President Nana Akufo-Addo says the decision to implement the Free SHS policy was not influenced by a desire to score political points, but by the need to offer opportunities for Ghanaians, especially the deprived and marginalised.
“The Free Senior High School policy continues to be controversial; some people are determined to make politics out of it.
“For me, it is not about politics, it is about the progress of our country – what kind of education policy we should have that will allow us to move forward quickly.
"They said I couldn’t do it, it will be a reality,” he said.
The President is scheduled to launch the programme at the West African Secondary School (WASS) at Adenta in Accra on Tuesday, where he will also provide further details on his flagship education policy.
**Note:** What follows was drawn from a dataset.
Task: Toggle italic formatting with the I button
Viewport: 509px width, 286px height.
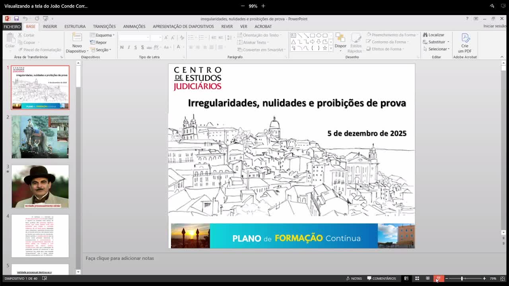Action: pos(128,47)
The policy is expected to afford over 420,000 senior high school students free access to secondary education.
At the 60th anniversary of the Okuapeman SHS at Akropong-Akuapem, President Akufo-Addo said the Free SHS policy was aimed at building an educated populace for speedy national development and progress.
“By free SHS, we mean that in addition to tuition, which is already free, there will be no admission fees, no library fees, no science centre fees, no computer laboratory fees, no examination fees, no utility fees. There will be free textbooks, free boarding and free meals and day students will get a meal at school for free.
“Free SHS will also cover agricultural, vocational and technical institutions at the high school level,” the President had said.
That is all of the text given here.